Andrew Forrest
Andrew Forrest, chairman of Fortescue Metals Group, speaks during a media conference in Sydney, Australia, July 28, 2015. Reuters/David Gray

Mining services provider Programmed is looking to employ 5,000 Indigenous Australians. The development comes as part of a 10-year plan announced in Canberra last week with Prime Minister Malcolm Turnbull and Fortescue Metals Group chairman Andrew Forrest.

The contract to employ Indigenous people, largest ever signed by an Australian company, will be undertaken in an effort to enhance the diversity of society in terms of culture, gender, age, sexual orientation and abilities. The deal was signed between Programmed Managing Director Chris Sutherland, Turnbull and Forrest.

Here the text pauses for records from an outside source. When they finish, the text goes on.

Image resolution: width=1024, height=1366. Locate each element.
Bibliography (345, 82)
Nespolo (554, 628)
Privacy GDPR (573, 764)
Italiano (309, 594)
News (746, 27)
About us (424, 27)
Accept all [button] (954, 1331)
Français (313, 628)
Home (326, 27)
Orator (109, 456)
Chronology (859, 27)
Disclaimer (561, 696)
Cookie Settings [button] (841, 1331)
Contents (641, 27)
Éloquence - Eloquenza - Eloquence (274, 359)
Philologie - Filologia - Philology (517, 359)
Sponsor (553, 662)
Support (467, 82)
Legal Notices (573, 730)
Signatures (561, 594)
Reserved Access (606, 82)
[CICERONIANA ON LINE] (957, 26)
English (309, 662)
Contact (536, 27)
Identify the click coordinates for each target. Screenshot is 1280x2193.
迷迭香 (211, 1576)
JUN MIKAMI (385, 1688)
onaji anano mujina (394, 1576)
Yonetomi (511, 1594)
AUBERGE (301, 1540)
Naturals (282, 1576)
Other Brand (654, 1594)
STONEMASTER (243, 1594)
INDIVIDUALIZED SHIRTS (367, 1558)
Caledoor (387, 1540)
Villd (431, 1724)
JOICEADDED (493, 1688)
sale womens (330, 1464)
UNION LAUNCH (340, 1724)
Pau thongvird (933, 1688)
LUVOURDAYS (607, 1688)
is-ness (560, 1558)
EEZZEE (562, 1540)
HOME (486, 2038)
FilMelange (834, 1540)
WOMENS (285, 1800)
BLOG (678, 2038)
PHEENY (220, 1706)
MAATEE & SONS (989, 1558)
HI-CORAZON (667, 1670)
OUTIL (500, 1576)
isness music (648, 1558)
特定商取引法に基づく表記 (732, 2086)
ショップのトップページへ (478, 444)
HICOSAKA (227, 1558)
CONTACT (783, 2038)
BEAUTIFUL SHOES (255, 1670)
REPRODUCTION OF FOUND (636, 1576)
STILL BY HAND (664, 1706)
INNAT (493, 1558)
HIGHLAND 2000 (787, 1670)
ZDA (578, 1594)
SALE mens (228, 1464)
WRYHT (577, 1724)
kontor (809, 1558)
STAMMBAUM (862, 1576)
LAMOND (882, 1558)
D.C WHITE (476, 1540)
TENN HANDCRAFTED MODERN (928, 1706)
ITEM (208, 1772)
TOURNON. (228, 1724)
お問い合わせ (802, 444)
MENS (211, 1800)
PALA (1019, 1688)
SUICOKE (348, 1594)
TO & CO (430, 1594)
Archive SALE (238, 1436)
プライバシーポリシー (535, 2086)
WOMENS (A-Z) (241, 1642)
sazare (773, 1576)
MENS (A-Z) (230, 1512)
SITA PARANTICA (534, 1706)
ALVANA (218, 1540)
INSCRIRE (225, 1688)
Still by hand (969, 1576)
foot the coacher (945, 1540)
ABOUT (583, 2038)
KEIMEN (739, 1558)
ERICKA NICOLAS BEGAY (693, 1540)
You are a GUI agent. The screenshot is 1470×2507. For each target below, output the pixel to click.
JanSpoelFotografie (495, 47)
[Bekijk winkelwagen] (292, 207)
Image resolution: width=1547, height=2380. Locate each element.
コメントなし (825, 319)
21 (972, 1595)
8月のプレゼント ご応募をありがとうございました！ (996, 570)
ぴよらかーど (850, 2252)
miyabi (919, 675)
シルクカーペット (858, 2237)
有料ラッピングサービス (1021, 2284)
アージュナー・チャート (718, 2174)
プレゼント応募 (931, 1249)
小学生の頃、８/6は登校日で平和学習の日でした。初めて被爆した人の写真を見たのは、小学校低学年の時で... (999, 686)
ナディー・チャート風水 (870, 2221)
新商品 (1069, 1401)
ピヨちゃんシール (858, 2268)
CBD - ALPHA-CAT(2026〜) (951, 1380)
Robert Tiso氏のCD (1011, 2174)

The contract will be managed through the Australian Employment Covenant. Government organisations like VTEC, the Employment Parity Initiative and jobactive will support the move. VTEC carried out more than 5,000 job placements for Aboriginal and Torres Strait Islander Australians last year. Job-specific training was provided to employees.

Forrest's Indigenous advocacy group GenerationOne will be overseeing the project. “It's going to shine a bright light into a minimum 5,000 Indigenous families and we are delighted by that," he said, speaking with Radio National. "It's a powerful signal of where Indigenous Australia is going and where we think certainly the disparity can end."

Employment was one of the six of seven close the gap targets that were not fulfilled in the latest report. According to Forrest, a lot more than just spending money on Indigenous affairs needs to be done to bridge the gaps of disparity.

"Government throwing around cash has actually led to that kind of soft prejudice, that almost racism of low expectations. What Indigenous people need now is opportunity,” Forrest said, adding that he was inspired by the move. "Opportunity to take their own responsibility and that's what employment does."

The Federal Government has said it will hand 3 percent of its contracts to Indigenous groups, according to a report from KPMG. In lieu of this, the government said it had been able to achieve 2.9 percent of the target.